Tuttavia, però, va bene precisare due dettagli. Il primo è quello relativo alla natura del provvedimento. Quello annunciato e comunicato ai diretti interessati è, ovviamente, il “primo grado” del provvedimento amministrativo che viene emesso in seguito alla comunicazione degli agenti di Polizia e al termine del primo giudizio.

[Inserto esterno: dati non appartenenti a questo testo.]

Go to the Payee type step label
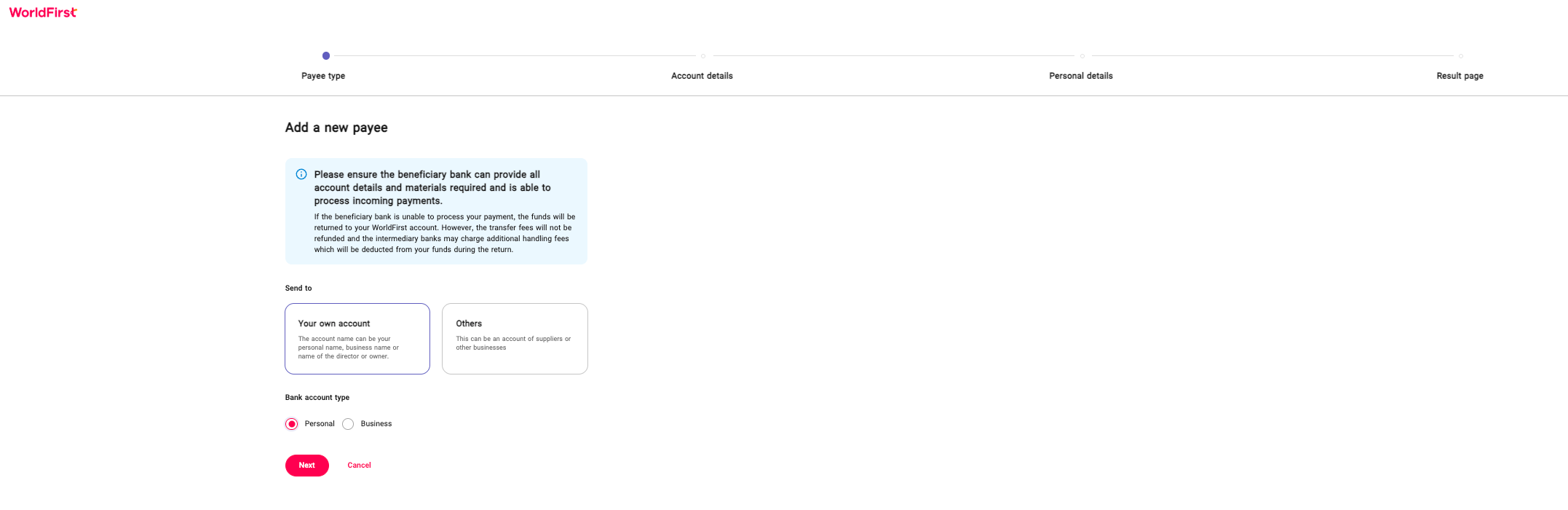This screenshot has width=1568, height=510. tap(323, 76)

Lo stesso provvedimento, a questo punto, sarà oggetto di puntuale ricorso al TAR nel quale verranno evidenziate le memorie difensive e, anche con l’aiuto di testimonianze, di proverà a raccontare al giudice un quadro meno di parte.

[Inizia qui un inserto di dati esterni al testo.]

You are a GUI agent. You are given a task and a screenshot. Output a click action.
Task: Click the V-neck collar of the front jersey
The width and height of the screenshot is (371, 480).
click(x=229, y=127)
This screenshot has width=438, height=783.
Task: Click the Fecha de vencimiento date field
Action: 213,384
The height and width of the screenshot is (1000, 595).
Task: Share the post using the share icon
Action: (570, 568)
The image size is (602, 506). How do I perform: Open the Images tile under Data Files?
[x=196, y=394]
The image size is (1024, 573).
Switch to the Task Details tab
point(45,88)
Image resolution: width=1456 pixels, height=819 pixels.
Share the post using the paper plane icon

Il secondo, invece, arriva direttamente dalla Cassazione ed è un passaggio più delicato e che, oltre al diritto, accende un riflettore su quello che sarà il futuro dell’Ischia. Secondo i massimi giudici, infatti, “Legge che limita l’accesso agli stadi non contiene alcuna sanzione economica e – più in generale – non prevede la possibilità della limitazione al diritto costituzionale al lavoro. Per tali ragioni, la Cassazione ha concluso affermando il seguente principio di diritto: “il provvedimento del Questore L. 13 dicembre 1989 n. 401, ex art. 6, non può limitare l’attività dello sportivo professionale dalla quale ricava una retribuzione e con la quale estrinseca la sua personalità, mentre può vietare l’accesso ai luoghi in cui si svolgono manifestazioni sportive, anche quale partecipante alle attività sportive, a chi non esercita professionalmente le stesse; una diversa interpretazione della norma, che limitasse lo svolgimento di attività sportiva per professionisti retribuiti, sarebbe palesemente incostituzionale)”.”
Tradotto in parole semplici, Enrico Buonocore potrà allenare l’Ischia, potrà partecipare alle partite dell’Ischia ma non potrà prendere parte ad altri eventi sportivi per la durata del provvedimento che, ad oggi, è di anni quattro.